TASK DETAILS. Can you repeat every line of the material below word for word, leaving out the pictures?

>> start LISTING

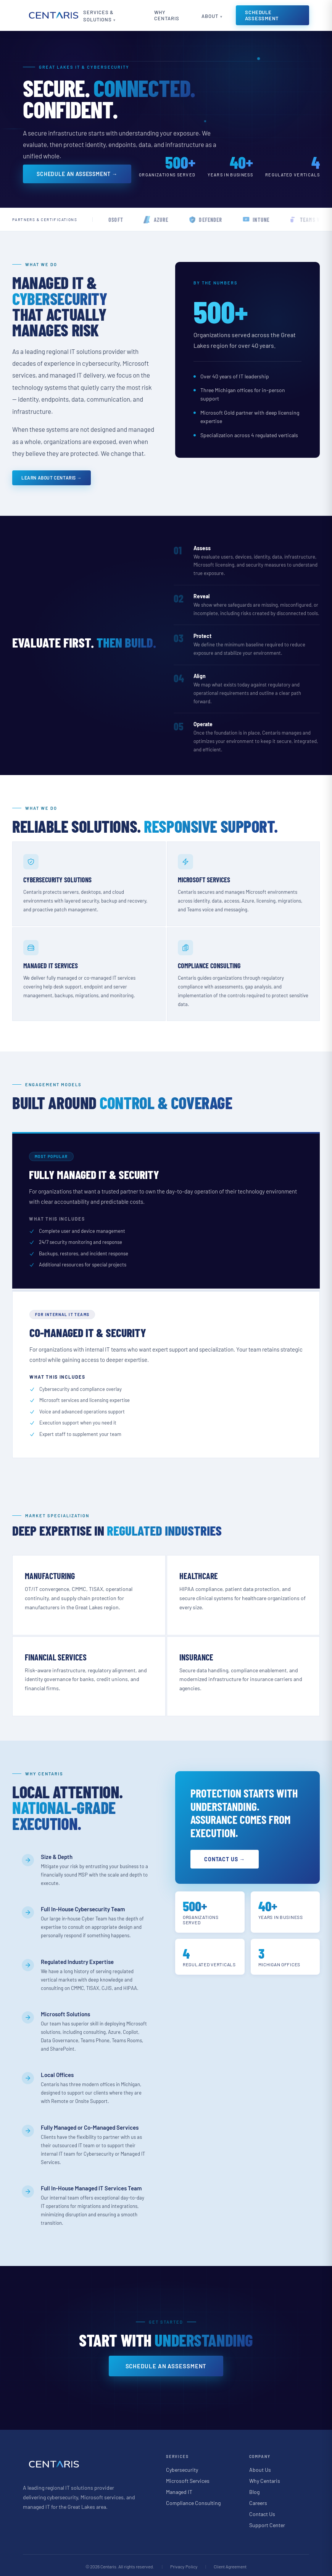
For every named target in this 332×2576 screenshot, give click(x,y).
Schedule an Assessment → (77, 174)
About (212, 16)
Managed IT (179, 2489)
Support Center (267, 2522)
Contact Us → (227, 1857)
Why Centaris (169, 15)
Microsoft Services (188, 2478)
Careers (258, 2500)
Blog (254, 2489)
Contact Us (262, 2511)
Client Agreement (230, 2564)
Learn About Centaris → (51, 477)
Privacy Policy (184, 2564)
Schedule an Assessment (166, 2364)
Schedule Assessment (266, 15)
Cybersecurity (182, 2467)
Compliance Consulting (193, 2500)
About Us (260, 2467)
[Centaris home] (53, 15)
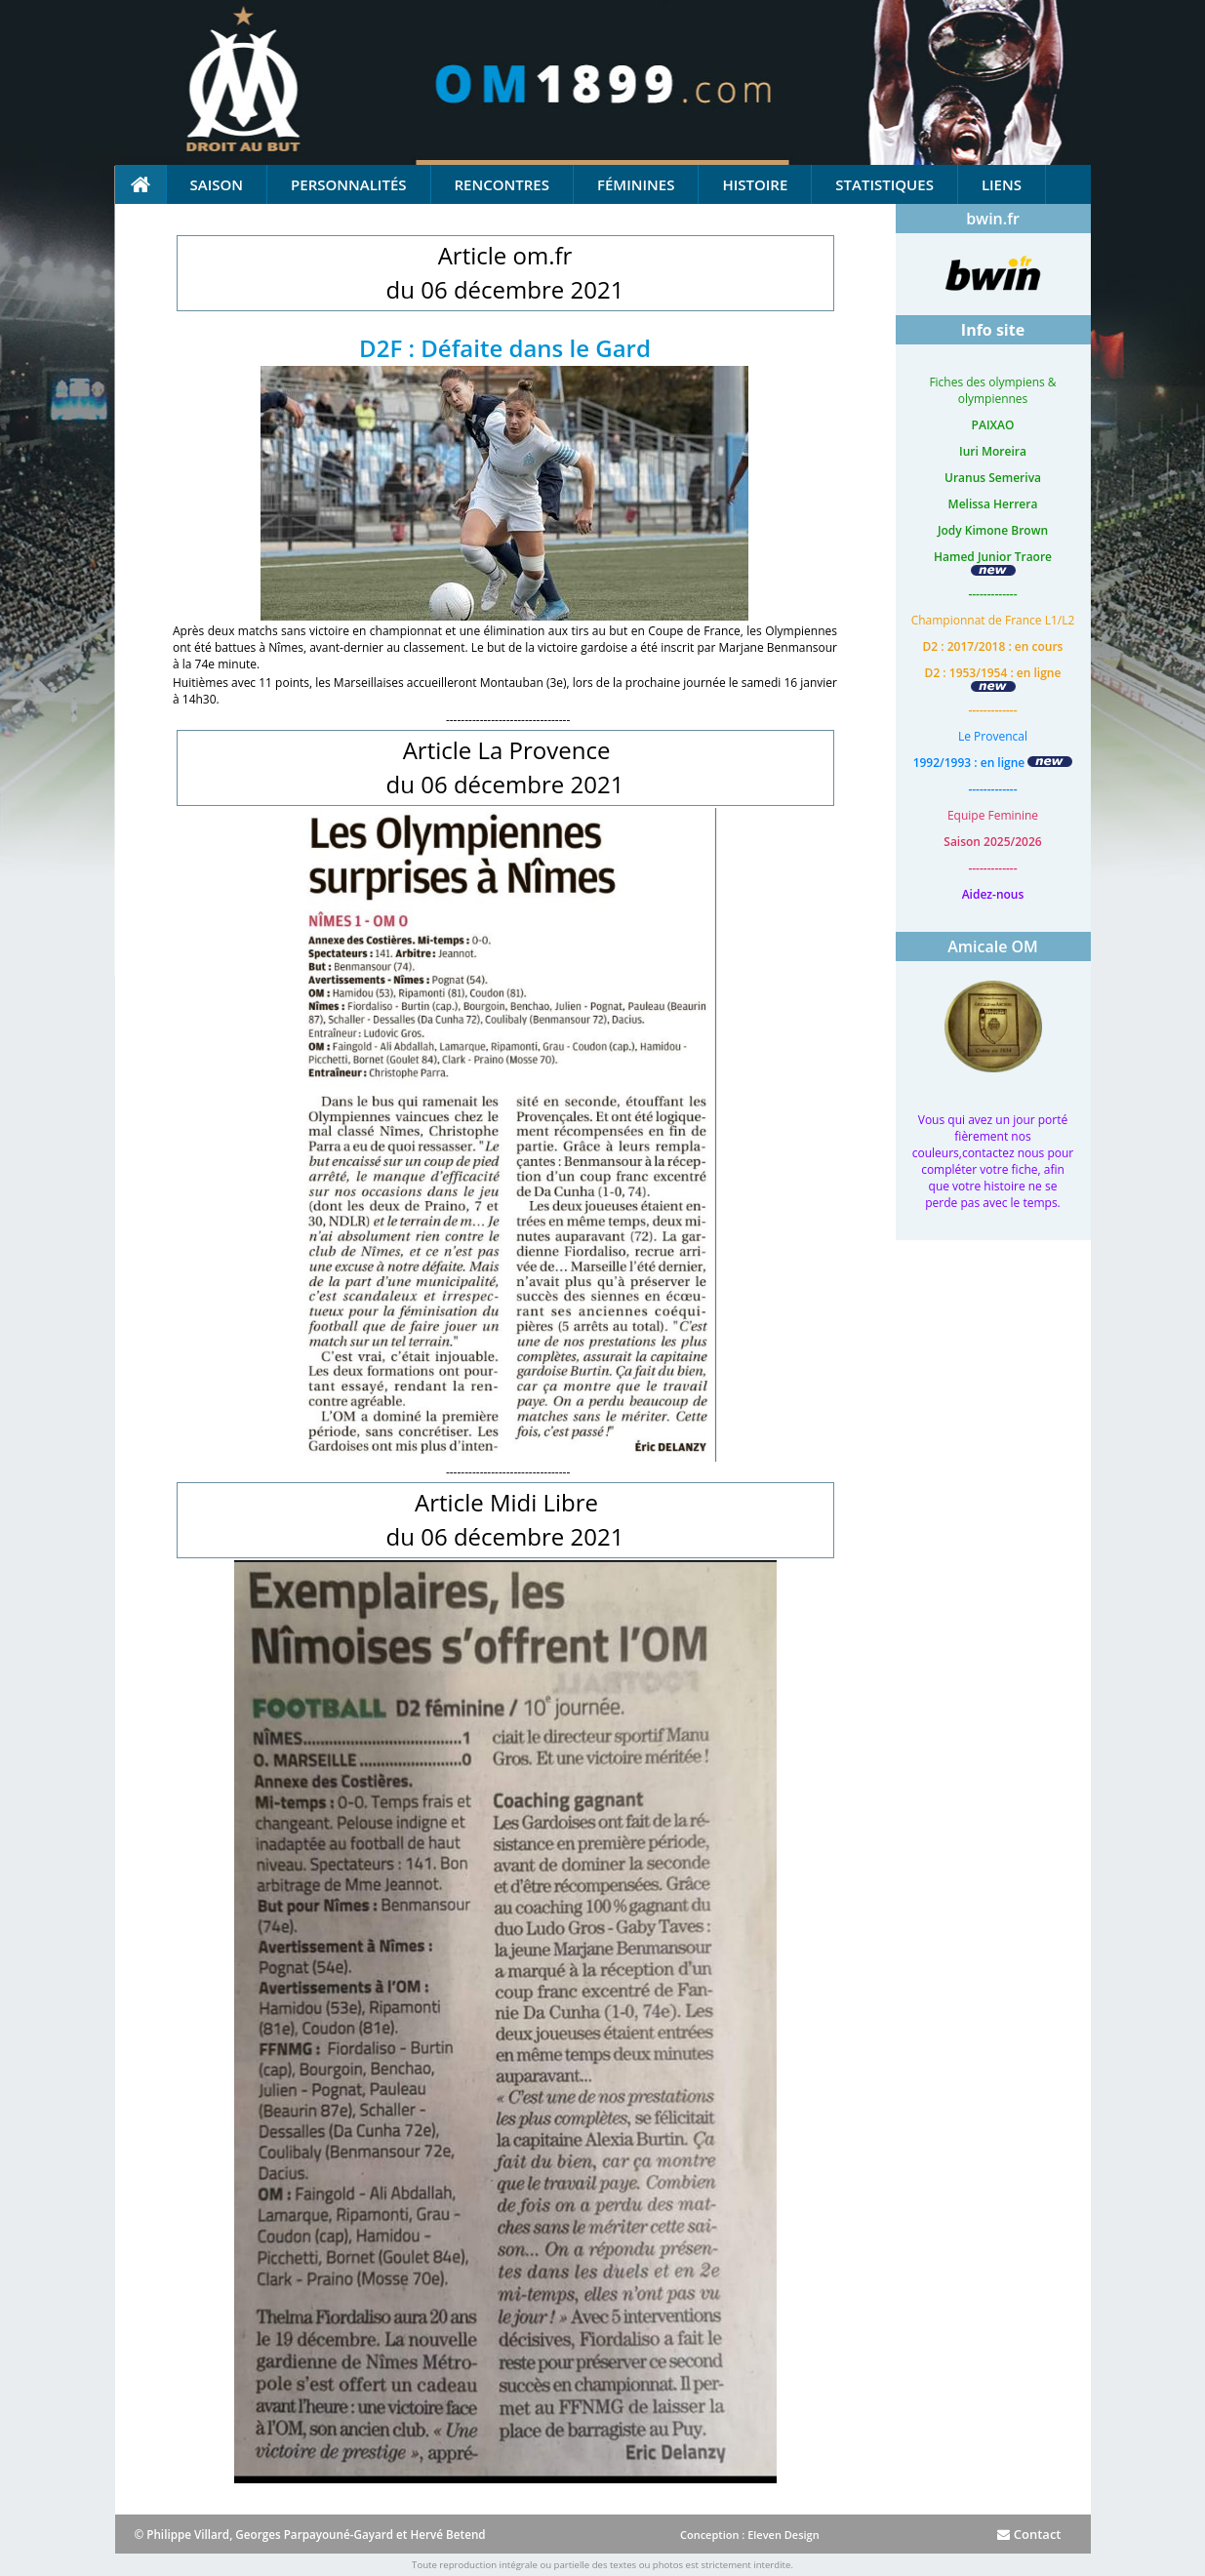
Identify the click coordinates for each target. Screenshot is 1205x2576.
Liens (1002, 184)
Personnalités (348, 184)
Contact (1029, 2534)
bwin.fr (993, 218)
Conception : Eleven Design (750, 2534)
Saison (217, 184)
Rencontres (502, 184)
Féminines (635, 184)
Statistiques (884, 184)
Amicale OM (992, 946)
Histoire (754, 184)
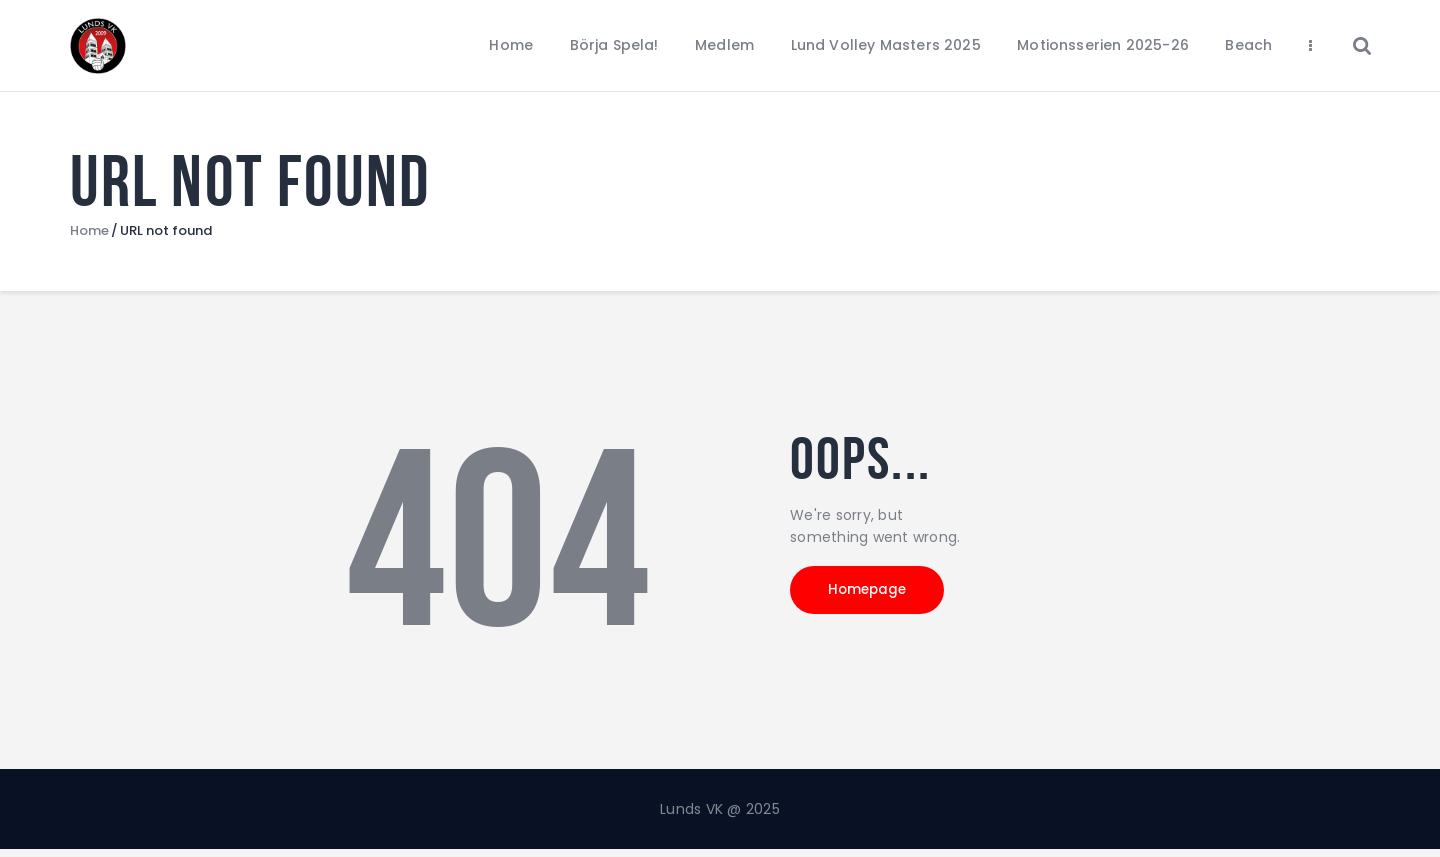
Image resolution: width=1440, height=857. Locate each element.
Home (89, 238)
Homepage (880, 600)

>> end LISTING

EXERCISE ANSWER.
For every named target in this 332×2576 screenshot, give click(x,y).
Schedule an Assessment → (77, 174)
About (212, 16)
Managed IT (179, 2489)
Support Center (267, 2522)
Contact Us → (227, 1857)
Why Centaris (169, 15)
Microsoft Services (188, 2478)
Careers (258, 2500)
Blog (254, 2489)
Contact Us (262, 2511)
Client Agreement (230, 2564)
Learn About Centaris → (51, 477)
Privacy Policy (184, 2564)
Schedule an Assessment (166, 2364)
Schedule Assessment (266, 15)
Cybersecurity (182, 2467)
Compliance Consulting (193, 2500)
About Us (260, 2467)
[Centaris home] (53, 15)
Identify the click coordinates for each target. Screenshot is 1205x2576.
Liens (1002, 184)
Personnalités (348, 184)
Contact (1029, 2534)
bwin.fr (993, 218)
Conception : Eleven Design (750, 2534)
Saison (217, 184)
Rencontres (502, 184)
Féminines (635, 184)
Statistiques (884, 184)
Amicale OM (992, 946)
Histoire (754, 184)
Image resolution: width=1440, height=857. Locate each element.
Home (89, 238)
Homepage (880, 600)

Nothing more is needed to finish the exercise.